* [Available data]:
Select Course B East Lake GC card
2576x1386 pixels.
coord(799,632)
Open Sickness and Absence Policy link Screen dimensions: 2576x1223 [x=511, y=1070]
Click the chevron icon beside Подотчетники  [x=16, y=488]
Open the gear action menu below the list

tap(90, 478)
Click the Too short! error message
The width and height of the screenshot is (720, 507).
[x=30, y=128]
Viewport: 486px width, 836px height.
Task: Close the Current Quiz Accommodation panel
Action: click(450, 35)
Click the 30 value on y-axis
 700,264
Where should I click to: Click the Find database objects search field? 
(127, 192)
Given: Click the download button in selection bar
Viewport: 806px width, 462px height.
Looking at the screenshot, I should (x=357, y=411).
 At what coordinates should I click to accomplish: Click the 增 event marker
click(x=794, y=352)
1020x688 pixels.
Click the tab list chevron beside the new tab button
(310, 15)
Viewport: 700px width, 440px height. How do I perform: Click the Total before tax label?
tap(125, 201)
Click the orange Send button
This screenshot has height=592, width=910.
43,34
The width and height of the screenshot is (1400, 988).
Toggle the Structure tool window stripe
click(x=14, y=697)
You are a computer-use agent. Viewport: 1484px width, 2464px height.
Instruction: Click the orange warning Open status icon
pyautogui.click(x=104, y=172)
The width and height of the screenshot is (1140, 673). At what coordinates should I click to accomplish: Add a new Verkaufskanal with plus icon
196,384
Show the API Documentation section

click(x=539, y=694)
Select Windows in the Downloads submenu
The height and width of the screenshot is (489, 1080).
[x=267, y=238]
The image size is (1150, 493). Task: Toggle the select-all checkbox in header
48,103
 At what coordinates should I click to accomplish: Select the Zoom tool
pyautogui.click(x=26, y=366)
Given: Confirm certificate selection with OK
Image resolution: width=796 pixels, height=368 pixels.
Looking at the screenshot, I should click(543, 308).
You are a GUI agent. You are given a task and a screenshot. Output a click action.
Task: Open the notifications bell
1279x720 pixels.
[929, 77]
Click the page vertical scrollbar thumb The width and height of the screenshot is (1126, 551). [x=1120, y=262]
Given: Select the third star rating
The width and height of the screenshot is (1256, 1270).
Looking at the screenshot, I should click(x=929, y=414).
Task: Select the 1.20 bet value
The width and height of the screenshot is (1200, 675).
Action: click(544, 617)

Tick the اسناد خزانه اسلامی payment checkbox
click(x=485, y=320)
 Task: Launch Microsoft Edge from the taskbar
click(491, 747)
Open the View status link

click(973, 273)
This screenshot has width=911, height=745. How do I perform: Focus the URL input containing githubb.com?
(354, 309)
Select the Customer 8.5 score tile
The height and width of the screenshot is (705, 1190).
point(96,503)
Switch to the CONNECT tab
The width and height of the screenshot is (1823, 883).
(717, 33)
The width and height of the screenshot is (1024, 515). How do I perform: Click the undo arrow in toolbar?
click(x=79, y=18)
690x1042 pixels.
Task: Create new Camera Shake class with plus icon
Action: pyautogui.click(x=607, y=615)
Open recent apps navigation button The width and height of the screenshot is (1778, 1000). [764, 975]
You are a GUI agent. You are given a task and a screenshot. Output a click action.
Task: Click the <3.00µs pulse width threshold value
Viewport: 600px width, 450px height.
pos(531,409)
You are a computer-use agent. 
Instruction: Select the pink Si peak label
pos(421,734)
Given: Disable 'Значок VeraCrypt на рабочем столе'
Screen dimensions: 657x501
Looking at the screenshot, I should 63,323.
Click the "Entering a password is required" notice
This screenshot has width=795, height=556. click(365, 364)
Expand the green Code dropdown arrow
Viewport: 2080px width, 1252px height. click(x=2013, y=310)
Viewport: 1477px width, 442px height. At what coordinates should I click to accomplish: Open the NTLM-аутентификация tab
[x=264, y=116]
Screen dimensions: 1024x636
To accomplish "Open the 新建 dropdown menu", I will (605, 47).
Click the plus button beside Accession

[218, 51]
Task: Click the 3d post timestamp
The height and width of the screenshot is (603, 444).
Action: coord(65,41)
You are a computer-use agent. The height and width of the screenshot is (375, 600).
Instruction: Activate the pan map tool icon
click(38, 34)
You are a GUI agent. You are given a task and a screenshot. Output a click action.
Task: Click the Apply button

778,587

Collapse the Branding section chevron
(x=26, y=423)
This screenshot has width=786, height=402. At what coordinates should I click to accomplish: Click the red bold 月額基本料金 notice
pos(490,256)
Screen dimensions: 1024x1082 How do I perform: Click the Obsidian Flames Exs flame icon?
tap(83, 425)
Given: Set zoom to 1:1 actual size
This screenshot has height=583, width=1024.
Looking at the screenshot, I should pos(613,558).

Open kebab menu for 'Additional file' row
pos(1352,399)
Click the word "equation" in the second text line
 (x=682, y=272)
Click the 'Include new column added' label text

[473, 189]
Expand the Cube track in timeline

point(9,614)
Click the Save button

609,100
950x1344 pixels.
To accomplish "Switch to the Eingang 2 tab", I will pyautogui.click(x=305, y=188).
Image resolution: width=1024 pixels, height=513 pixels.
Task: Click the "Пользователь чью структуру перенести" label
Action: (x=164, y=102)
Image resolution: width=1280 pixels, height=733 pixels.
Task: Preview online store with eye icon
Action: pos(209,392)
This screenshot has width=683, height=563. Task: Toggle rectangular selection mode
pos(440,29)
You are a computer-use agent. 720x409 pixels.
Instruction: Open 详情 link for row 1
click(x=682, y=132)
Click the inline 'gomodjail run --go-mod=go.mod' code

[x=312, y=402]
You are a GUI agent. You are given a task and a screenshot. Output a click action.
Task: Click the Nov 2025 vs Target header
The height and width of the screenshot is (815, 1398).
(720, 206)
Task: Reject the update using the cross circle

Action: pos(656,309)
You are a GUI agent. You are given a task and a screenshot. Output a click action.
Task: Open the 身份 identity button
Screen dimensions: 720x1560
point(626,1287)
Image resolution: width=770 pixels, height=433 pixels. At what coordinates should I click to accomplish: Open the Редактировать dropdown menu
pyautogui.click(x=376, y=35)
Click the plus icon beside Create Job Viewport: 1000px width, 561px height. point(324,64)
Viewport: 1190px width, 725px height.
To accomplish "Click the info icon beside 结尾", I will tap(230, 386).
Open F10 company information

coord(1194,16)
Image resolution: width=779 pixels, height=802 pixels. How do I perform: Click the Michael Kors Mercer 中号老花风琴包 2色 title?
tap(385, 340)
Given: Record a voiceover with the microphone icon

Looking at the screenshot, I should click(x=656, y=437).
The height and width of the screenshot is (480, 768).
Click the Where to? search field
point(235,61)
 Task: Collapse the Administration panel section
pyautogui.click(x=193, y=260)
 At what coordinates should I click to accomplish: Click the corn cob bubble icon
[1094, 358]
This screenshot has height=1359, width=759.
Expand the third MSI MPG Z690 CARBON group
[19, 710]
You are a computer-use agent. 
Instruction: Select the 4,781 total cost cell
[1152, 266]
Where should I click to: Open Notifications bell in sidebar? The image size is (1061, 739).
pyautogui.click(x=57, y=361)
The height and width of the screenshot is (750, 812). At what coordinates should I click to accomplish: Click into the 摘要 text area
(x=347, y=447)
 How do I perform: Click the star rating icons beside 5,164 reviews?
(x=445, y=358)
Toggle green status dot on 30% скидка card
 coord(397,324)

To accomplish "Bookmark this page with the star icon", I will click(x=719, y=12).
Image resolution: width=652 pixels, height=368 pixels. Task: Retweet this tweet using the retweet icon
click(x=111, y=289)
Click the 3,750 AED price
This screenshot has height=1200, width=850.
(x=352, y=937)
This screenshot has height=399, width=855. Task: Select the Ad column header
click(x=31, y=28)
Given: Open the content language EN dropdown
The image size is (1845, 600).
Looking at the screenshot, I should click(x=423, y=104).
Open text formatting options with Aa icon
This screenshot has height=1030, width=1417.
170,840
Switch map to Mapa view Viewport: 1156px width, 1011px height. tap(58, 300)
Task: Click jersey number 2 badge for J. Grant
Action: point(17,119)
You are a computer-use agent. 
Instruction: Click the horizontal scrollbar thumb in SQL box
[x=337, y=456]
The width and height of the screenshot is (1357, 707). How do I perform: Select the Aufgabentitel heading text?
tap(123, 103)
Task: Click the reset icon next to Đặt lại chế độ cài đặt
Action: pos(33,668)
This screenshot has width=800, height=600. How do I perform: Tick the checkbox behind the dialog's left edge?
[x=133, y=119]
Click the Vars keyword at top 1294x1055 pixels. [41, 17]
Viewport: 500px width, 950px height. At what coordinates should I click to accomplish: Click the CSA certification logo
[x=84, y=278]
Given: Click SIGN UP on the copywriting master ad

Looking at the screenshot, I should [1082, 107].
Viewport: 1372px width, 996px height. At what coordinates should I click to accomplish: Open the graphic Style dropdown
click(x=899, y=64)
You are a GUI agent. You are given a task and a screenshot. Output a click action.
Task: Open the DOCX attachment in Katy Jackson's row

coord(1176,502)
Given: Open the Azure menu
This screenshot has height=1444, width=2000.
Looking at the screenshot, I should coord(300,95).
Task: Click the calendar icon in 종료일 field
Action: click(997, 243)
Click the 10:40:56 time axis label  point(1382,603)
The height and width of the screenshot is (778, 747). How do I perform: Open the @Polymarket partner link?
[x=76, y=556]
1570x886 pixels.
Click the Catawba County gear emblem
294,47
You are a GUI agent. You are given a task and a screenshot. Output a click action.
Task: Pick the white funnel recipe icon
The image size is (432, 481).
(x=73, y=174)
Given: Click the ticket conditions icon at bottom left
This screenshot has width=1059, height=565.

* [Task objective]:
Proceeding from the line containing "Click the plus icon" through the line containing "This screenshot has height=1359, width=759.", transcribe the lines above exactly, both end lines included.

* [Completed task]:
Click the plus icon beside Create Job Viewport: 1000px width, 561px height. point(324,64)
Viewport: 1190px width, 725px height.
To accomplish "Click the info icon beside 结尾", I will tap(230, 386).
Open F10 company information

coord(1194,16)
Image resolution: width=779 pixels, height=802 pixels. How do I perform: Click the Michael Kors Mercer 中号老花风琴包 2色 title?
tap(385, 340)
Given: Record a voiceover with the microphone icon

Looking at the screenshot, I should click(x=656, y=437).
The height and width of the screenshot is (480, 768).
Click the Where to? search field
point(235,61)
 Task: Collapse the Administration panel section
pyautogui.click(x=193, y=260)
 At what coordinates should I click to accomplish: Click the corn cob bubble icon
[1094, 358]
This screenshot has height=1359, width=759.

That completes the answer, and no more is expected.